*ACTION ITEM:*
Begin with the line that has "Viewport: 600px width, 1200px height.". Give it and every line after it again, exactly, through the end of the entries below.

(Saved data entries)
- - -

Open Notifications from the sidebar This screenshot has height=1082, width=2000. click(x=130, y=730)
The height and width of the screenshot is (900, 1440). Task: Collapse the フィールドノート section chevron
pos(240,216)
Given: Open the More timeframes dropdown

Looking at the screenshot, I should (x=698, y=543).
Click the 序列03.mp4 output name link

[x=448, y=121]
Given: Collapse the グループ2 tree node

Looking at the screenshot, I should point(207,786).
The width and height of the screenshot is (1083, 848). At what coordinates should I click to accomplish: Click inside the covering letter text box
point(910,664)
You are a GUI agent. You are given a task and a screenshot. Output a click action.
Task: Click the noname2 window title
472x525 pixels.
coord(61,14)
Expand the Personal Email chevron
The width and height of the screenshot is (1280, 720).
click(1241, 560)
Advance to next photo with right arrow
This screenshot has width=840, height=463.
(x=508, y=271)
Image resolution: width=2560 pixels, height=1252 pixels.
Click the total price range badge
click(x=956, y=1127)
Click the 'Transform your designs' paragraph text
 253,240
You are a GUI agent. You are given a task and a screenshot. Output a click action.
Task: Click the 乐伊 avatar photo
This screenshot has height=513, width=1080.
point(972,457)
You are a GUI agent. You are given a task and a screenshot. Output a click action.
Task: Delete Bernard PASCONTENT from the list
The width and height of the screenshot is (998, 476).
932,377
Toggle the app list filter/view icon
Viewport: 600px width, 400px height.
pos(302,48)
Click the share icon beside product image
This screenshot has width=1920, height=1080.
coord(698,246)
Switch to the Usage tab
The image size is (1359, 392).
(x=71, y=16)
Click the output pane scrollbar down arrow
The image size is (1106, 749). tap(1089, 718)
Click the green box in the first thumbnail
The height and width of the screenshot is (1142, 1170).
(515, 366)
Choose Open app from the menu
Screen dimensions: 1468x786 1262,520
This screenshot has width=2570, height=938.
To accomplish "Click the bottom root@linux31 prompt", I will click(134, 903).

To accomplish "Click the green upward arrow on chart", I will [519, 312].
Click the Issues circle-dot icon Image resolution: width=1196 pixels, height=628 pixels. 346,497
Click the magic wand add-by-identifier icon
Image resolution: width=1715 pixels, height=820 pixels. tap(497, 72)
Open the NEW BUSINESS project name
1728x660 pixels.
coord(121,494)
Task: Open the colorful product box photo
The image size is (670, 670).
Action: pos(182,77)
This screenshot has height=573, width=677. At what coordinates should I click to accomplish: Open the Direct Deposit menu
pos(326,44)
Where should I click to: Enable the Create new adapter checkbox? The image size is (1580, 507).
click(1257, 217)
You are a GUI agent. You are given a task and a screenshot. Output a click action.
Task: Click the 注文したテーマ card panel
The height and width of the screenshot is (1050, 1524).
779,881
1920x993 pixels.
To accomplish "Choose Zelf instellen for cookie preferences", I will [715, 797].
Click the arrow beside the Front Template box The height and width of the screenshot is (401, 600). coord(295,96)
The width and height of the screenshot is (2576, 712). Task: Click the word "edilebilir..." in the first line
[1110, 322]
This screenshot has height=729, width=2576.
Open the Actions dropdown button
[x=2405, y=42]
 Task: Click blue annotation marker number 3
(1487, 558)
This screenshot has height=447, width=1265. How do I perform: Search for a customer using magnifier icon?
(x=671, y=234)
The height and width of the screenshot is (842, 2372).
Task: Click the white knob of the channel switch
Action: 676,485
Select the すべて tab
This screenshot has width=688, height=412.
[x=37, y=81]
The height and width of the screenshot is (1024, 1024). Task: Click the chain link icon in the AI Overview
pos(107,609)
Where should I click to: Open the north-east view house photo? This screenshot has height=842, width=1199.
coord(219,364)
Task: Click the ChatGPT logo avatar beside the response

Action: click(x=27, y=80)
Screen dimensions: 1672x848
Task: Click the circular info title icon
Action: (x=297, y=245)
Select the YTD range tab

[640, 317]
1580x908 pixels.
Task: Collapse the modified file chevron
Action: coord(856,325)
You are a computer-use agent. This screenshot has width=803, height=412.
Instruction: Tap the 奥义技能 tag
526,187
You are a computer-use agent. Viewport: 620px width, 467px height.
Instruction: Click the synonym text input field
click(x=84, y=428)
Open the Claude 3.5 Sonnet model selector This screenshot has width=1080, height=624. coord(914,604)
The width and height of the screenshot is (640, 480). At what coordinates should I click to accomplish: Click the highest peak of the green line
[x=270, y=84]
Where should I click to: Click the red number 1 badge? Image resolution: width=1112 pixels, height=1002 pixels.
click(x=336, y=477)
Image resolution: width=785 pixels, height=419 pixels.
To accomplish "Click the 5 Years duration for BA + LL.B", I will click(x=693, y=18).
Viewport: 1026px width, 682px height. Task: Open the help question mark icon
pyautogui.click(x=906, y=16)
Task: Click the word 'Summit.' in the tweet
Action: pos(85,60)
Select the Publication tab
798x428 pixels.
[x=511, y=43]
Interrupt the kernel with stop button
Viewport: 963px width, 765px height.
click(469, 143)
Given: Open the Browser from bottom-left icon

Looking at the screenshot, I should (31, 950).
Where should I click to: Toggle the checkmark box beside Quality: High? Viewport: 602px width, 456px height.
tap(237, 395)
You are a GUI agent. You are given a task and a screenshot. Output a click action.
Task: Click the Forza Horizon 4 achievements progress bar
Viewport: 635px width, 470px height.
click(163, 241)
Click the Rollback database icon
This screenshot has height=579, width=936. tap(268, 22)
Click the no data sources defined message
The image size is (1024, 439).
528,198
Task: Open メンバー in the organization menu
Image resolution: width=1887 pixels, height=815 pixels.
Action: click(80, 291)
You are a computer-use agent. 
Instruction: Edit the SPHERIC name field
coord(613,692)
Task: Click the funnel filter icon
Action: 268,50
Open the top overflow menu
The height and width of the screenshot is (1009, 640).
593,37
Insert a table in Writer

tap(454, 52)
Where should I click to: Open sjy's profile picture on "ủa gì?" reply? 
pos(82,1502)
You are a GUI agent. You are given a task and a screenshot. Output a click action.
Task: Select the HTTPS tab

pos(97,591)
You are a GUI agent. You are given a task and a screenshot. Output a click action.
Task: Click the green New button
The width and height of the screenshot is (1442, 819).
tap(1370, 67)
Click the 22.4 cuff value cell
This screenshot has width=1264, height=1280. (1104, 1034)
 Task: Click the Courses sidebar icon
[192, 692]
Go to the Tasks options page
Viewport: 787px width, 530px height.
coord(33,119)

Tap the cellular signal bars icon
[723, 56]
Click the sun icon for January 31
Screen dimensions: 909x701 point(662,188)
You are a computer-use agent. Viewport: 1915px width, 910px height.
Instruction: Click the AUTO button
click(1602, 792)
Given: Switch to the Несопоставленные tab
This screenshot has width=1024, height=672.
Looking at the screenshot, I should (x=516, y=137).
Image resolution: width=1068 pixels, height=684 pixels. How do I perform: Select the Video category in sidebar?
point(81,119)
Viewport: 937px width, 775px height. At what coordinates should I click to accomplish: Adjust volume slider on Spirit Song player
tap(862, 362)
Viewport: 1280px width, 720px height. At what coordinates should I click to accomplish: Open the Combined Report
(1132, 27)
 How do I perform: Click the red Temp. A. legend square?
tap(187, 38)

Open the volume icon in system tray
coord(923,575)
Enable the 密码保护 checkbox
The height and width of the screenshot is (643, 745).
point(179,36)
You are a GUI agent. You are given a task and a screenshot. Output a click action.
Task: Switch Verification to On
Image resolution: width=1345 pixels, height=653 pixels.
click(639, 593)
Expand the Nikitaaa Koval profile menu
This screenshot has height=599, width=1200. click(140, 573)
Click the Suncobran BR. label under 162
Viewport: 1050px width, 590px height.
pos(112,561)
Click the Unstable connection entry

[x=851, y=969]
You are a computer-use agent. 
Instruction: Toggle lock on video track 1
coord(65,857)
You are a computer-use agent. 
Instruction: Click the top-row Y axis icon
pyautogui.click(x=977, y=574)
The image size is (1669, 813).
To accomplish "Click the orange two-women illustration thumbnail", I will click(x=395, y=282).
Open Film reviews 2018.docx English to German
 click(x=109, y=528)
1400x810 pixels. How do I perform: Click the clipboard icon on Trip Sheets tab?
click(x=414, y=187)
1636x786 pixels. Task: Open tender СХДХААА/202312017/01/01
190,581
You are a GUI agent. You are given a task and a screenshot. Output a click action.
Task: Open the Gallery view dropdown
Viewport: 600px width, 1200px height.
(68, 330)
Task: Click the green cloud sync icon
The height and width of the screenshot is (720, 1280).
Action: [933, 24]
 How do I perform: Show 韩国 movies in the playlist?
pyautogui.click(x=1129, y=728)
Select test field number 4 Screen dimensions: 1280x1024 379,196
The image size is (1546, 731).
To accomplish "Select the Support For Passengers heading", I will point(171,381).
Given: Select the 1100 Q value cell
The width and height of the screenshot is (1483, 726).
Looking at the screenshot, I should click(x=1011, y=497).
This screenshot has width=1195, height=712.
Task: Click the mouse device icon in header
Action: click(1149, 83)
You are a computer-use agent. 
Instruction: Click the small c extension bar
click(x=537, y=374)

- - -

*EXERCISE OUTPUT:*
Viewport: 600px width, 1200px height.
(68, 330)
Task: Click the green cloud sync icon
The height and width of the screenshot is (720, 1280).
Action: [933, 24]
 How do I perform: Show 韩国 movies in the playlist?
pyautogui.click(x=1129, y=728)
Select test field number 4 Screen dimensions: 1280x1024 379,196
The image size is (1546, 731).
To accomplish "Select the Support For Passengers heading", I will point(171,381).
Given: Select the 1100 Q value cell
The width and height of the screenshot is (1483, 726).
Looking at the screenshot, I should click(x=1011, y=497).
This screenshot has width=1195, height=712.
Task: Click the mouse device icon in header
Action: click(1149, 83)
You are a computer-use agent. 
Instruction: Click the small c extension bar
click(x=537, y=374)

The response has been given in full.